### WHAT IS BEING ASKED
Copy out everything from the line containing "Given: Open the 统计 statistics tool" down to the end of the items, word for word. Leave the pictures out of your answer.

### RECORDS SUPPLIED
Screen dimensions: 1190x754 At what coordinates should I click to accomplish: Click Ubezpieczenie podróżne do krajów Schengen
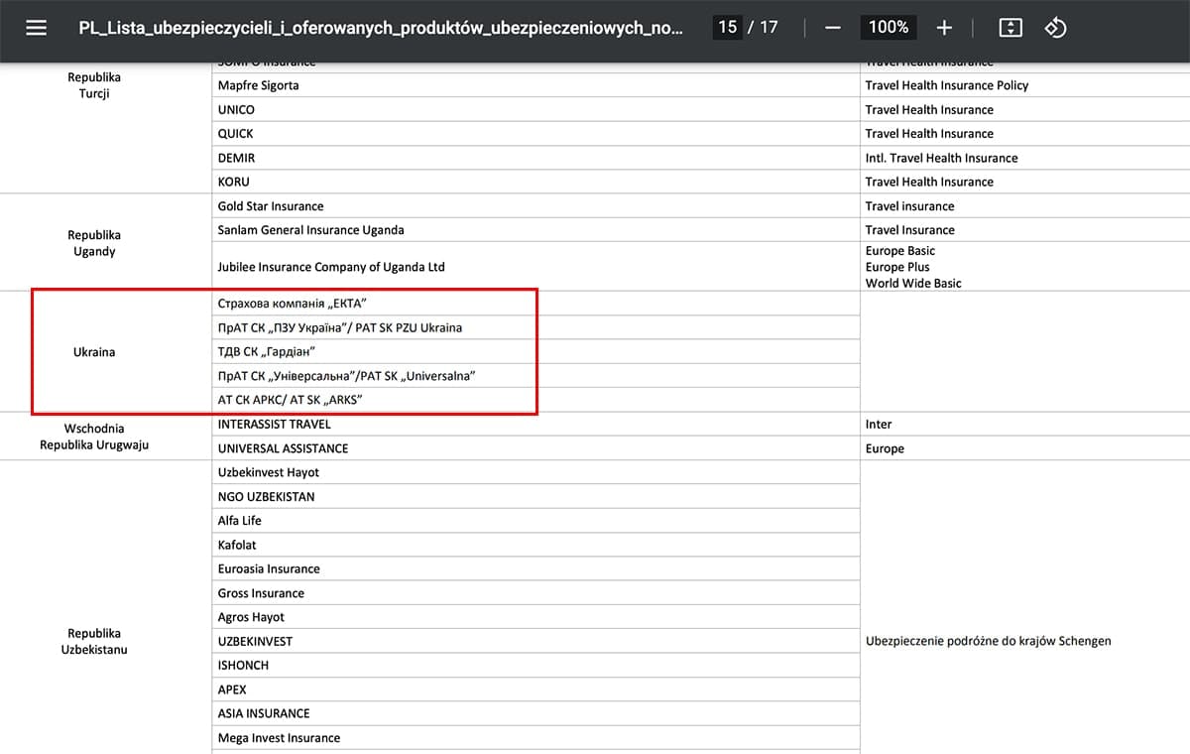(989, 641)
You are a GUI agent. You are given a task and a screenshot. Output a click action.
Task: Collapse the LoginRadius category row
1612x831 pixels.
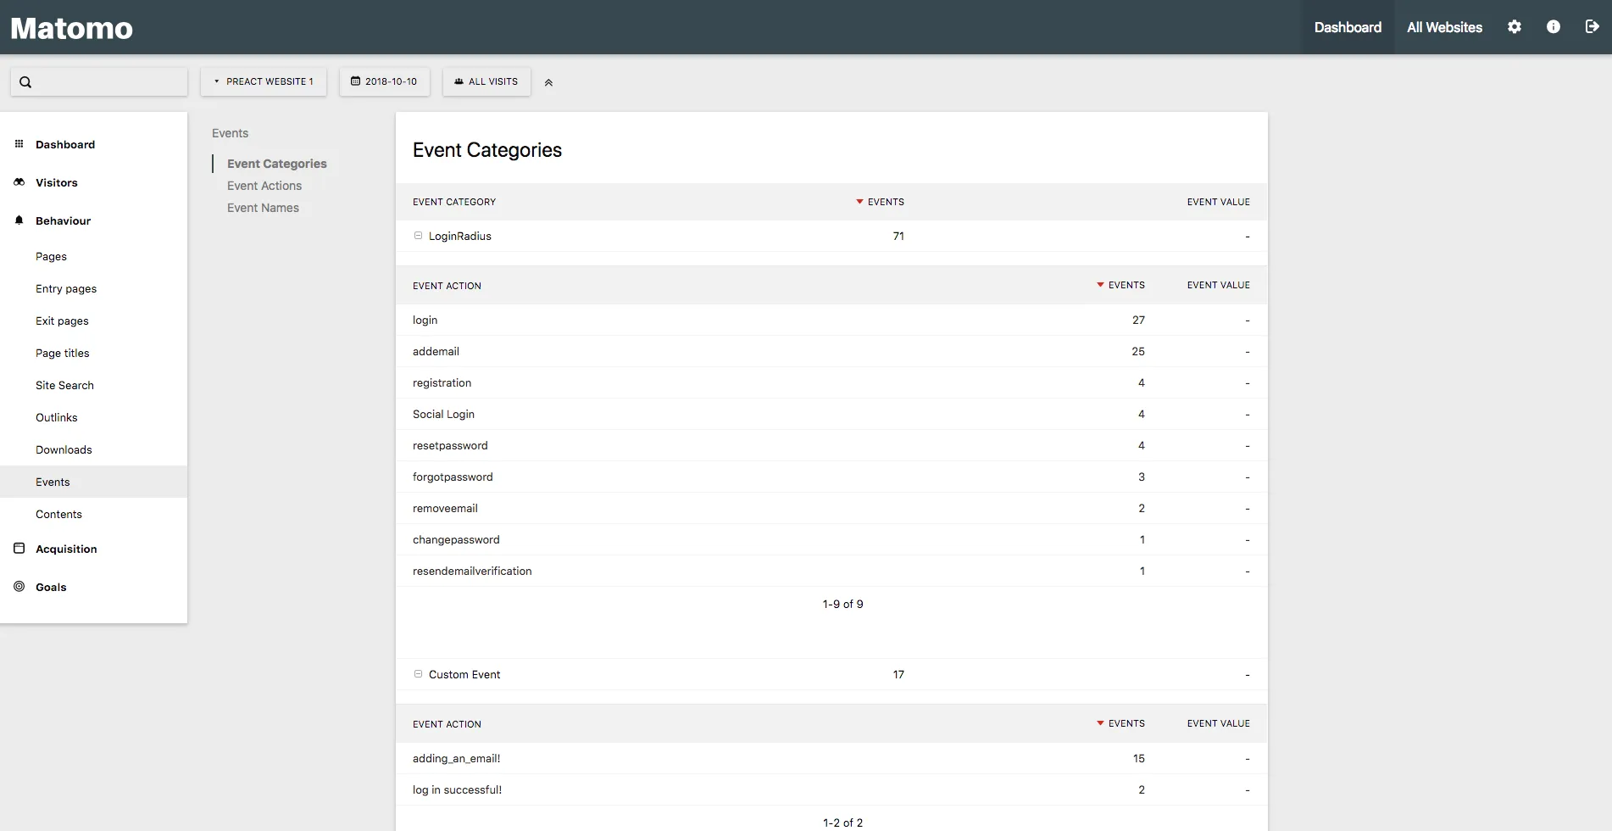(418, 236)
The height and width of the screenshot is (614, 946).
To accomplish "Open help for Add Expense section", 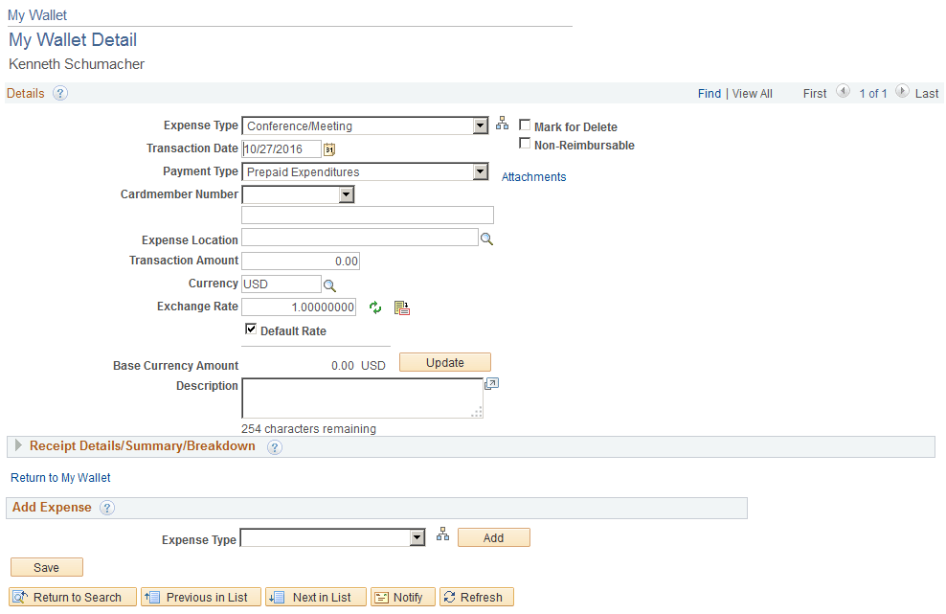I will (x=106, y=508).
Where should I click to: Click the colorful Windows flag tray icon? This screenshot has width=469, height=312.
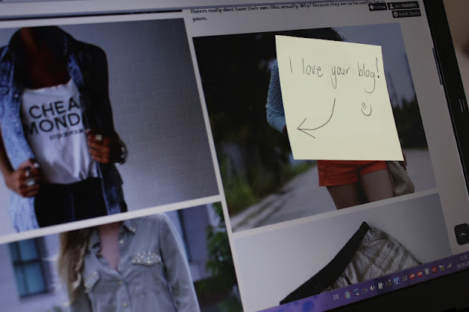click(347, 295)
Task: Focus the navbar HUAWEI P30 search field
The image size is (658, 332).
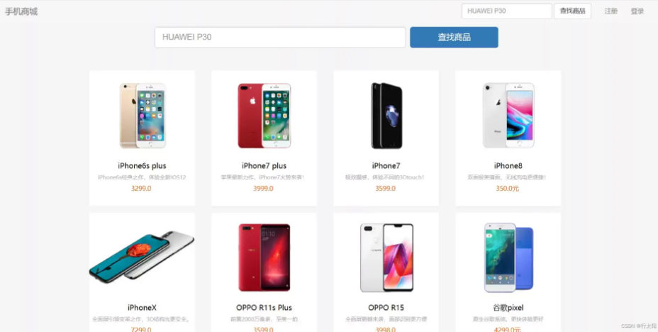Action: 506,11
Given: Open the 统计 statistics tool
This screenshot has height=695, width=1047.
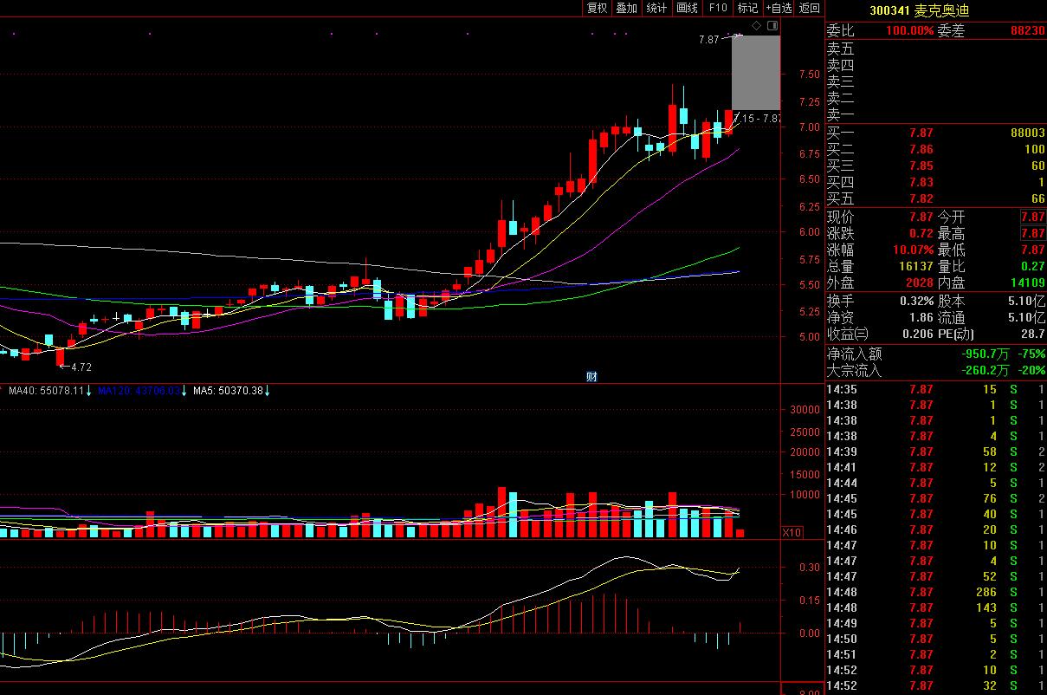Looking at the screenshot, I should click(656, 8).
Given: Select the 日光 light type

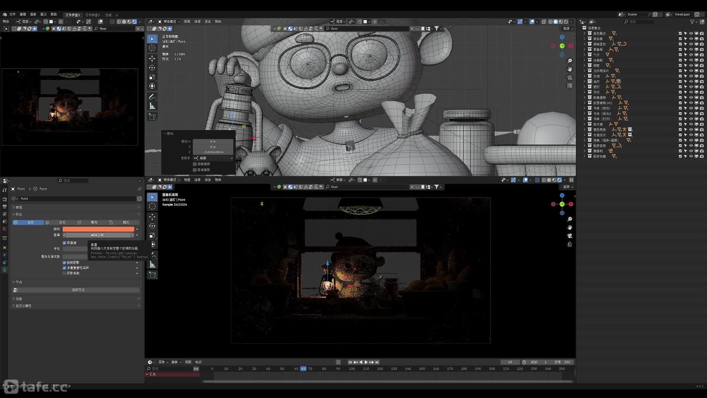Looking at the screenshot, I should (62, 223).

### ANSWER TO THE PROBLEM
Given: Open the 统计 statistics tool
This screenshot has height=695, width=1047.
Looking at the screenshot, I should click(656, 8).
Given: Select the 日光 light type

Looking at the screenshot, I should (62, 223).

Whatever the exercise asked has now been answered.